A House committee on [date not specified in transcript] advanced House Bill 1377 after the sponsor said the measure would impose an eight‑year waiting period before a county that has lost a transit referendum may hold a new one.
"What this does is puts in place an 8 year waiting period," the bill sponsor told the committee, citing a series of failed referendums in Gwinnett and Cobb counties and arguing the pause would prevent repetitive local referendum campaigns that use public resources to sway voters.
The bill, described in the testimony as targeting a distinct bucket of transit referendums separate from single‑county SPLOSTs, regional Transportation Infrastructure Act collections and the MARTA penny, would not affect those other funding mechanisms. A staff member explaining changes to the substitute said the bill also clarifies that certain transit sales revenues are for capital improvements, not ongoing operating subsidies or free fare programs.
Opponents in the committee warned that an eight‑year bar could bind future elected officials and hamper regional planning. "I was gonna ask about a 4 year window instead of an 8 year window because you have new officials coming in," one member said, noting officials sometimes serve shorter terms and may need flexibility to revisit proposals. Testimony from outside groups also urged a shorter interval. Matt Yarborough of the Council for Quality Growth said a "4 year, 2 year time window would be much more amicable" to regional planning and the business community.
Committee members repeatedly raised constituent concerns about what they called "referendum fatigue," saying some counties have returned to voters multiple times after narrow defeats. The sponsor said the bill "asks the county to take a pause" and "come back with a new proposal" rather than repeatedly placing essentially the same referendum before voters.
An amendment offered by the sponsor to strike lines 25–32 of the substitute was approved by voice vote, and the committee then voted to pass the substitute LC394994S as amended on a voice vote. The transcript records the committee’s affirmative voice votes but does not include a roll‑call tally.
What happens next
With committee passage, the substitute advances to later House consideration under the Legislature’s rules. The transcript does not record subsequent calendar placement, a final House vote, or whether the eight‑year provision will be further amended in subsequent committees.
Who said it
— Representative Carson, sponsor: introduced the bill and described the eight‑year pause and the reasons for it.

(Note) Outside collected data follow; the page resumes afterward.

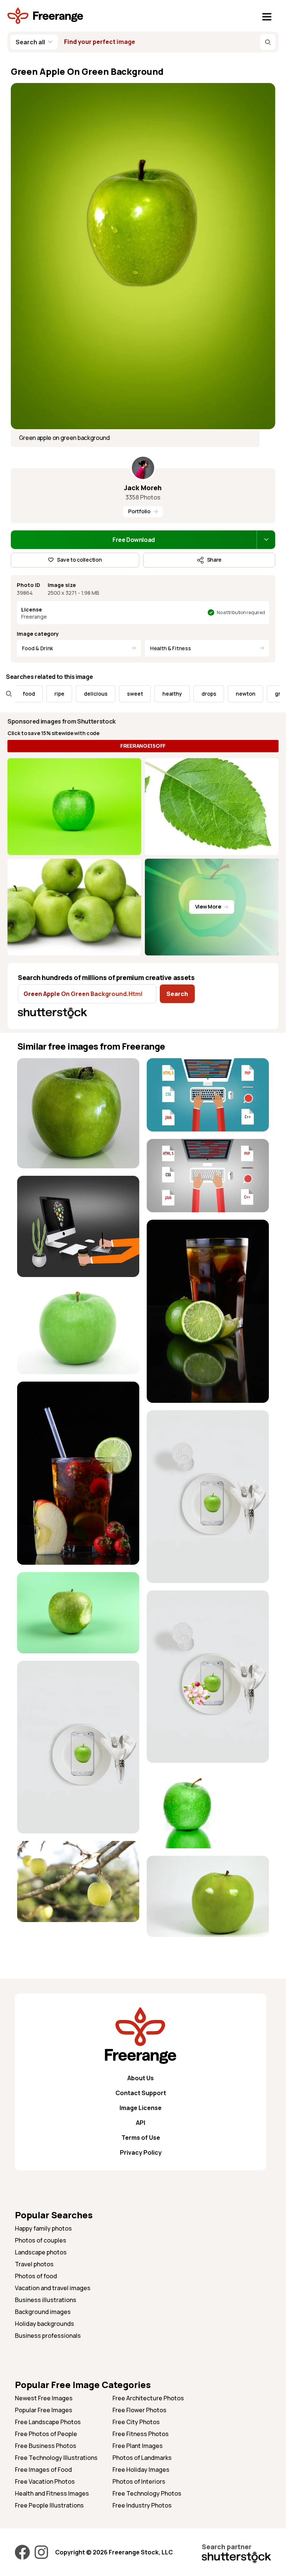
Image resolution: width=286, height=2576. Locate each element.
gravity (254, 693)
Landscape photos (41, 2252)
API (140, 2123)
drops (178, 693)
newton (215, 693)
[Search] (268, 42)
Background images (43, 2312)
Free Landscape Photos (48, 2422)
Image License (141, 2108)
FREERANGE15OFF (143, 745)
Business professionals (48, 2335)
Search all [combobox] (30, 42)
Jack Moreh (143, 487)
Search (177, 994)
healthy (142, 693)
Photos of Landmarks (142, 2458)
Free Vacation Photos (45, 2481)
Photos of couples (40, 2240)
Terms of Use (140, 2137)
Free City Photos (136, 2422)
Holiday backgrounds (44, 2324)
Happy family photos (43, 2228)
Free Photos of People (46, 2434)
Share (214, 559)
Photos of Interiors (138, 2481)
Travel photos (34, 2264)
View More (208, 906)
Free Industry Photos (142, 2505)
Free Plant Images (137, 2446)
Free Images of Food (43, 2469)
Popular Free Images (43, 2410)
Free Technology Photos (146, 2493)
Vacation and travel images (52, 2288)
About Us (140, 2078)
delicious (65, 693)
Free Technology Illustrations (56, 2458)
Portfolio (139, 511)
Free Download (133, 540)
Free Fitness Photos (140, 2434)
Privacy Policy (141, 2152)
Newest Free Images (44, 2398)
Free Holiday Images (140, 2469)
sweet (105, 693)
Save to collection (79, 559)
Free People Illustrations (49, 2505)
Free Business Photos (45, 2446)
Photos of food (36, 2276)
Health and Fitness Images (52, 2493)
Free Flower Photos (139, 2410)
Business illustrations (45, 2300)
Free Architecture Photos (148, 2398)
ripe (29, 693)
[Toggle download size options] (266, 539)
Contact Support (140, 2093)
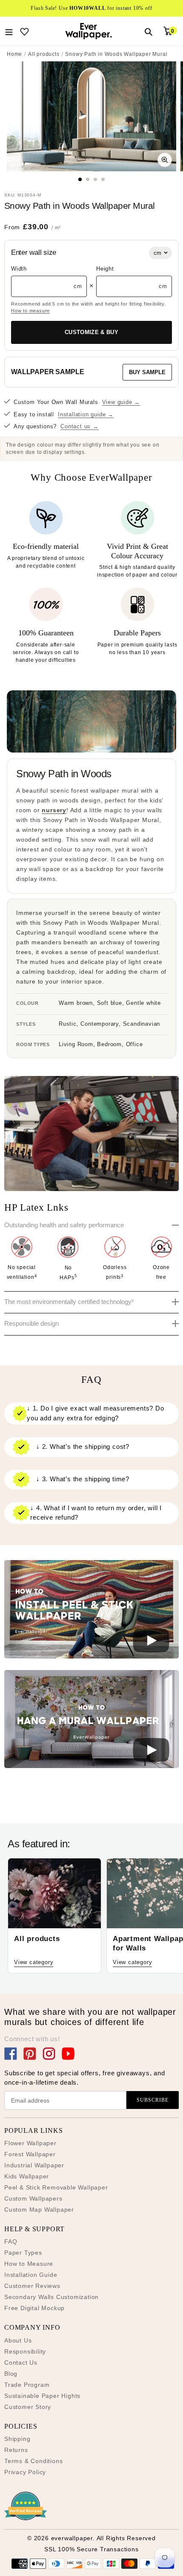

— Matt Yarborough, Council for Quality Growth: urged consideration of a shorter waiting period and warned that an 8‑year bar could impede regional planning.
Additional context
The sponsor and witnesses referenced prior legislation, including a 2018 enactment (House Bill 930) that created the transit referendum mechanism used by some counties. Committee members and counsel discussed limits on when counties may place referendum questions on ballots and whether the bill should be limited to metropolitan/nonattainment counties; counsel noted that transit referendums are available to any eligible county under current law.
The transcript does not record a formal roll‑call vote or an exact date for the committee action. The committee approved the substitute and accompanying amendment by voice votes as recorded in the hearing transcript.